Data extracted from a collection:
_ _ _ _

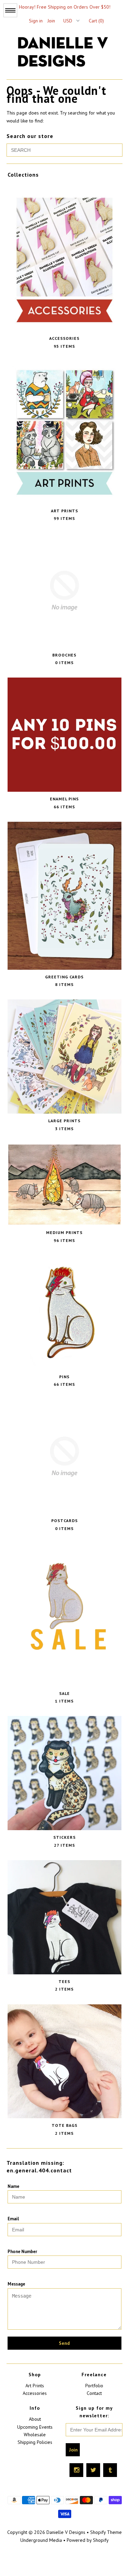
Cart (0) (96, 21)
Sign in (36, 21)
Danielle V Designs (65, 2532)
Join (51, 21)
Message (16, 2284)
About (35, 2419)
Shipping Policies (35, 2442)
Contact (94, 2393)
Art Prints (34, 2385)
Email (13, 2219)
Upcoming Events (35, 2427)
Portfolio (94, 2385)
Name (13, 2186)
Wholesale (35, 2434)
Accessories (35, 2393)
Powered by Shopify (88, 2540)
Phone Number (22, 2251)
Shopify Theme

_ _ _ _

_What you need to do_
Print every record exactly, without the pictures.

_Response box_
Cart (0) (96, 21)
Sign in (36, 21)
Danielle V Designs (65, 2532)
Join (51, 21)
Message (16, 2284)
About (35, 2419)
Shipping Policies (35, 2442)
Contact (94, 2393)
Art Prints (34, 2385)
Email (13, 2219)
Upcoming Events (35, 2427)
Portfolio (94, 2385)
Name (13, 2186)
Wholesale (35, 2434)
Accessories (35, 2393)
Powered by Shopify (88, 2540)
Phone Number (22, 2251)
Shopify Theme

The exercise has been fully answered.